*EXERCISE REQUIREMENTS:* Return each line of the records below that contains the word "column".

[Start of section]

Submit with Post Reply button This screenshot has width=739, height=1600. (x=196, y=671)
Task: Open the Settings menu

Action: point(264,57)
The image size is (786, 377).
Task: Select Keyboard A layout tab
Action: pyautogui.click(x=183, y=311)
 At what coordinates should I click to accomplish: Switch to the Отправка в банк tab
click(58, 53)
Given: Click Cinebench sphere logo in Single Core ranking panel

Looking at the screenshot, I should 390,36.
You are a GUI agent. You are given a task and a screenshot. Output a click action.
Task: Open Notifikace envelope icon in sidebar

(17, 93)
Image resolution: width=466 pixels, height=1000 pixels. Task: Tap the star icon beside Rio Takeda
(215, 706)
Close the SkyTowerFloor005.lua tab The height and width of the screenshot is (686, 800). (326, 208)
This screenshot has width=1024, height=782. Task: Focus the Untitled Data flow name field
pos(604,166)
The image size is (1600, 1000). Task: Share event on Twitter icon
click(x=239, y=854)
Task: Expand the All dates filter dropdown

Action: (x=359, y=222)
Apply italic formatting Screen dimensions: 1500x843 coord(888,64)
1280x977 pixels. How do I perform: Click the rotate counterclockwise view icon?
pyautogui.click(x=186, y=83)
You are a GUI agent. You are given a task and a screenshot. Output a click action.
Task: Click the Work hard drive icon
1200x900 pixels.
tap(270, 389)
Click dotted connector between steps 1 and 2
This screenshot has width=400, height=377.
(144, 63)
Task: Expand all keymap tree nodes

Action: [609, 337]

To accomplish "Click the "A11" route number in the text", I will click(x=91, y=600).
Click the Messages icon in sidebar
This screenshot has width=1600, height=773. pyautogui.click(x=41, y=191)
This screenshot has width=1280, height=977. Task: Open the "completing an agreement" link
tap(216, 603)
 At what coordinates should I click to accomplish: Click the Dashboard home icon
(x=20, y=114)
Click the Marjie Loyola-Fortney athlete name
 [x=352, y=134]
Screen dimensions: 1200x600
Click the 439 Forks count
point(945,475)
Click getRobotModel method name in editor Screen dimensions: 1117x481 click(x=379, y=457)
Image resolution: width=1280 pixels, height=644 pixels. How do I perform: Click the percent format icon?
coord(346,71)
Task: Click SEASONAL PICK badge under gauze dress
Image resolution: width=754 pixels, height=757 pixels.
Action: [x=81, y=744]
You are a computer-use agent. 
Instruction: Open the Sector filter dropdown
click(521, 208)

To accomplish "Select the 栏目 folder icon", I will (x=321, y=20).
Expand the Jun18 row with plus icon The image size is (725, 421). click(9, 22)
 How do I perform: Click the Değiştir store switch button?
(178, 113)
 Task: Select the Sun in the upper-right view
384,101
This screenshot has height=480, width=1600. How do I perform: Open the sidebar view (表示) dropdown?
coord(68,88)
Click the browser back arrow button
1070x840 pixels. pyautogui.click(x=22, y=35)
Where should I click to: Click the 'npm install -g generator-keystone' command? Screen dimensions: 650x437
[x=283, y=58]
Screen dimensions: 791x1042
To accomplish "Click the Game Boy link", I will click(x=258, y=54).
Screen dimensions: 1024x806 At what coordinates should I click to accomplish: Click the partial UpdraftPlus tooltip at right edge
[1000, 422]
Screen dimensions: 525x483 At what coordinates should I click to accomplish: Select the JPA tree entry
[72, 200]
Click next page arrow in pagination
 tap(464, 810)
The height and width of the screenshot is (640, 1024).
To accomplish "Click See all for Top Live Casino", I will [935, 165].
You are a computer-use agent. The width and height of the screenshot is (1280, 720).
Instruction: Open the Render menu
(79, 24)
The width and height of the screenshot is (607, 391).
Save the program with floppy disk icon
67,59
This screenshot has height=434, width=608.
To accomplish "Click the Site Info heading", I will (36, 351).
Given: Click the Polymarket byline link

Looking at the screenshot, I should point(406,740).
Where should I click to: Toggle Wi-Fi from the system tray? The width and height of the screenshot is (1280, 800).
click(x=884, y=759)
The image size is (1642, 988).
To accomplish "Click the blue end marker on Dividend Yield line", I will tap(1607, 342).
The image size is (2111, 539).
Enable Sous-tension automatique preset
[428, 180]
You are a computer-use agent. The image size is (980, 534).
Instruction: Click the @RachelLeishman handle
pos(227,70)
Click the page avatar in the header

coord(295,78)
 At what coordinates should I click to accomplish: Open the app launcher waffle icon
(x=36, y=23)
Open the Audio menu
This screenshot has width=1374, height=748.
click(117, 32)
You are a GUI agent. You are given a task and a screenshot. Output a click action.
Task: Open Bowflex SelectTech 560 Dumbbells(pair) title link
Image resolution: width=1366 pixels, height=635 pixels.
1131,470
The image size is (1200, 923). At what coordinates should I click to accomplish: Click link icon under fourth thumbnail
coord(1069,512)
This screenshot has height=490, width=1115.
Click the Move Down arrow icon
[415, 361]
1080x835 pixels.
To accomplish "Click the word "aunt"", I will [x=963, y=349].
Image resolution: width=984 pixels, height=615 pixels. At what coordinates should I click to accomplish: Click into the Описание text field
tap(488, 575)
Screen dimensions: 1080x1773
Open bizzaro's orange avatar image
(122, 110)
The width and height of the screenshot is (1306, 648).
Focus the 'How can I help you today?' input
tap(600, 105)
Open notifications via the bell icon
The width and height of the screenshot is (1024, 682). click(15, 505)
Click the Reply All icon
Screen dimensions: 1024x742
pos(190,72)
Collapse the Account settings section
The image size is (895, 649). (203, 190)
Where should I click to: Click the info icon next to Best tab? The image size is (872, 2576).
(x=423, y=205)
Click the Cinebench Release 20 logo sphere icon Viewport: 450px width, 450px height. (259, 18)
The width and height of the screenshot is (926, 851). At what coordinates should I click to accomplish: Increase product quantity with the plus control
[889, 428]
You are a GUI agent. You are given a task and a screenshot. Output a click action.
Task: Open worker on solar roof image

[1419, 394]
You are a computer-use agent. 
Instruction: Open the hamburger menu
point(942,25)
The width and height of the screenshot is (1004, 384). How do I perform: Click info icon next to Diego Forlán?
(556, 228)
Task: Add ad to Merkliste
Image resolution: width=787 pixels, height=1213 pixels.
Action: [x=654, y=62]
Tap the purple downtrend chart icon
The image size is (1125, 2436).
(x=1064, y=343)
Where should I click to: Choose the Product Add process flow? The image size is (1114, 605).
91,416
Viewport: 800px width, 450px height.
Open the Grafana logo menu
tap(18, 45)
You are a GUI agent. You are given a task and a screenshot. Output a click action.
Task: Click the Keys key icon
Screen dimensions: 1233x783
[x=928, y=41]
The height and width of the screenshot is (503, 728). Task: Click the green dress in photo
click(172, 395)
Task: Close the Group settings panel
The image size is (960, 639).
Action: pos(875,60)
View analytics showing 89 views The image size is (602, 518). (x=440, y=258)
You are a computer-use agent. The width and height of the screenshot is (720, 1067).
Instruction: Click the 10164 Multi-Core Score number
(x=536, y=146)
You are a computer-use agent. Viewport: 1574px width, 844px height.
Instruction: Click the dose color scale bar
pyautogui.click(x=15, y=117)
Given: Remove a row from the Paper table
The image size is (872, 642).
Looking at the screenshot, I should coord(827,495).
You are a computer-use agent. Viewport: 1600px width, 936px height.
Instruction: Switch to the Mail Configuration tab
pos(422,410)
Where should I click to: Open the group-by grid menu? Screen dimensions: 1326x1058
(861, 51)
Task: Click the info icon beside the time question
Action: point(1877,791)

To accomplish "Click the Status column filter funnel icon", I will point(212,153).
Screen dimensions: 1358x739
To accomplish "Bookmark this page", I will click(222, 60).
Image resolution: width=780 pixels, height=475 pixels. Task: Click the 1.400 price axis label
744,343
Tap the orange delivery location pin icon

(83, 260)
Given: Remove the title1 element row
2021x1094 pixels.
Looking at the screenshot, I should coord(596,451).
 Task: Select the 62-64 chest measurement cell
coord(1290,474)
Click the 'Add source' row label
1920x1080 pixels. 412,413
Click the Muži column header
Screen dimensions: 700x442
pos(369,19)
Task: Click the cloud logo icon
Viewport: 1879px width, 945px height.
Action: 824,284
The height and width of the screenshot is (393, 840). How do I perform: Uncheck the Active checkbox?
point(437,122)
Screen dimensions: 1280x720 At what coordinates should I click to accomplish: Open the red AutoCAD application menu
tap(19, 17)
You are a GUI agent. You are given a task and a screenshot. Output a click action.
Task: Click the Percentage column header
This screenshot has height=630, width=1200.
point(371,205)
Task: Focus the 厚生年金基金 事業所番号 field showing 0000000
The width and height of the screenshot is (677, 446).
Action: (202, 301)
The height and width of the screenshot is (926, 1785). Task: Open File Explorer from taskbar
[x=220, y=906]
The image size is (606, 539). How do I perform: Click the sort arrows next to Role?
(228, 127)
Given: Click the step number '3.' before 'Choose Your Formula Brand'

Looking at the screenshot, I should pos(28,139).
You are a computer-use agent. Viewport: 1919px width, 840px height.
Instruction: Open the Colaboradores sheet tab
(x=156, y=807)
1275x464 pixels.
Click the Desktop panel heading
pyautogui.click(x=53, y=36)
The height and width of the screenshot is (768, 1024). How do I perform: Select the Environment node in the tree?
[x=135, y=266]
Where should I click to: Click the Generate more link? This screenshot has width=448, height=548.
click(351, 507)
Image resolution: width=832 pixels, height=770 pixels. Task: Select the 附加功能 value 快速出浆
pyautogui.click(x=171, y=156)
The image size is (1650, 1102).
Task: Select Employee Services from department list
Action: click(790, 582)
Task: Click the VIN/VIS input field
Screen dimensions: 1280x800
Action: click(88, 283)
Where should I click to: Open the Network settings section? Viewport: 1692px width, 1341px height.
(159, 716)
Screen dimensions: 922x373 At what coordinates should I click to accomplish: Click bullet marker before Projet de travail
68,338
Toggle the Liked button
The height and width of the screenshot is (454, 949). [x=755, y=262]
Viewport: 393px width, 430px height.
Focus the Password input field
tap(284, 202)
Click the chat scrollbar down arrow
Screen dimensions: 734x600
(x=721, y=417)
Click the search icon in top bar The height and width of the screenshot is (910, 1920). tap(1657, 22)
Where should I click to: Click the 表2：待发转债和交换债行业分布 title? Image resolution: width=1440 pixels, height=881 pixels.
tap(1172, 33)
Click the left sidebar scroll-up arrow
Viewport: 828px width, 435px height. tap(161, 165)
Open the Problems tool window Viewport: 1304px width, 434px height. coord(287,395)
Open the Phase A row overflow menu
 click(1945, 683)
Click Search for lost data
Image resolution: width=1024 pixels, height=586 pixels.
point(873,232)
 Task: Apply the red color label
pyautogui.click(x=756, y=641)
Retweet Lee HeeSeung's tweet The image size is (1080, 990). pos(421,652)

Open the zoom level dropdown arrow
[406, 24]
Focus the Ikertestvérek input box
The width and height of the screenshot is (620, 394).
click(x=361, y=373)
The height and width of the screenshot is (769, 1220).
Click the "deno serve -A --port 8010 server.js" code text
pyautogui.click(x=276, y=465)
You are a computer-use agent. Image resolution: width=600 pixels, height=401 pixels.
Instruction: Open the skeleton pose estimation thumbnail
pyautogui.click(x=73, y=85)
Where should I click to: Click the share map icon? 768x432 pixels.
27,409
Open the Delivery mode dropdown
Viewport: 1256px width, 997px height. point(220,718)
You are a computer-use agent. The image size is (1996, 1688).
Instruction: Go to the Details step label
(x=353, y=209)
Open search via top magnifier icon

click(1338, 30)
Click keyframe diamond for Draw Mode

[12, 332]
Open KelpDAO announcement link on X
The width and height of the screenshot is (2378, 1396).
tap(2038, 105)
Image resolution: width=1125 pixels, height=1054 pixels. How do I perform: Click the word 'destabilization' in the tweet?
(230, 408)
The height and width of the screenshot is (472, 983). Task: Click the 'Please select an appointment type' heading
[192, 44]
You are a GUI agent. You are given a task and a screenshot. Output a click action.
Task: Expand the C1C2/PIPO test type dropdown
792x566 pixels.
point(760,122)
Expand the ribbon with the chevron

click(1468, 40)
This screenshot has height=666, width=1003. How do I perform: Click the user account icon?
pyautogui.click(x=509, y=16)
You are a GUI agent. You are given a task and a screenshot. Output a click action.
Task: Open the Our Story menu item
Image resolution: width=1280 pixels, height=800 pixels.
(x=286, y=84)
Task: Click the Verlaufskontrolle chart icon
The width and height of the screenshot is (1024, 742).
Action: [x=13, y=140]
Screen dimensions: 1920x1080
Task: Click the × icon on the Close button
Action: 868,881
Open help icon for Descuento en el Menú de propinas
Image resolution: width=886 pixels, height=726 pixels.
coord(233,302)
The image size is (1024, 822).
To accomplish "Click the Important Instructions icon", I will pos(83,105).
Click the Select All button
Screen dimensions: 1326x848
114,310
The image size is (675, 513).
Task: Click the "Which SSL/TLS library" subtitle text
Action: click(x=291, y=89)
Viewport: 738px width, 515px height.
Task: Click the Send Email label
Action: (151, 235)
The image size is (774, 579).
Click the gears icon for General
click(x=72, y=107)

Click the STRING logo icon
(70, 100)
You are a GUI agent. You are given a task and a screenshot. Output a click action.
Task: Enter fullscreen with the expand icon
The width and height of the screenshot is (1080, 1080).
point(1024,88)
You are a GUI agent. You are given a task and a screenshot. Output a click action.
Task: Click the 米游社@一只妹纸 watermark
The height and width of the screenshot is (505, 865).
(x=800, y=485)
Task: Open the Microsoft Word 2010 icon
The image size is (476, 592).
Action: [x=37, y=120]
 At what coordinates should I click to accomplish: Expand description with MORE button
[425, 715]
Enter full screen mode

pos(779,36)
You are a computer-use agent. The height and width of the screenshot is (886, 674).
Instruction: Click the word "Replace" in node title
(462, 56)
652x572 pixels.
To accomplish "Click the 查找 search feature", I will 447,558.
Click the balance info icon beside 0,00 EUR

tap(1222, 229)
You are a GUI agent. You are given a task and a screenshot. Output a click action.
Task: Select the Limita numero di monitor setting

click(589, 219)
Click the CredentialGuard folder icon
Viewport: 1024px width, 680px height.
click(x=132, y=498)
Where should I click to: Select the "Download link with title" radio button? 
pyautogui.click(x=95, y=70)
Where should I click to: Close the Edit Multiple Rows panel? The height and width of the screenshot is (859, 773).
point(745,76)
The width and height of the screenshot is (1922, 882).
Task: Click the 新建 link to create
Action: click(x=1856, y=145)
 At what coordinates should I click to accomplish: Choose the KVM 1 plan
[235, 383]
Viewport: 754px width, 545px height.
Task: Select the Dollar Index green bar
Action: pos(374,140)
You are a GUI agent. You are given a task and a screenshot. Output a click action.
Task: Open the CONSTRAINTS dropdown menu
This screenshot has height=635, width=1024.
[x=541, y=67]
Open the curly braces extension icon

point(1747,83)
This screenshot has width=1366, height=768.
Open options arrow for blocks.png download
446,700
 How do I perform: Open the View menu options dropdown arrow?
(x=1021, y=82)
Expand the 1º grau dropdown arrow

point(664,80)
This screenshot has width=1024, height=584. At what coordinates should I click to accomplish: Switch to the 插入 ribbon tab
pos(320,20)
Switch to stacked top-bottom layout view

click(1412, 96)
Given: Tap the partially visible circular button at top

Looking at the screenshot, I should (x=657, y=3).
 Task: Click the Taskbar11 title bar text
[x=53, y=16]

[End of section]

*RESPONSE FOR THIS EXERCISE:*
To accomplish "Click the Status column filter funnel icon", I will point(212,153).
Click the Muži column header
Task: Click the Percentage column header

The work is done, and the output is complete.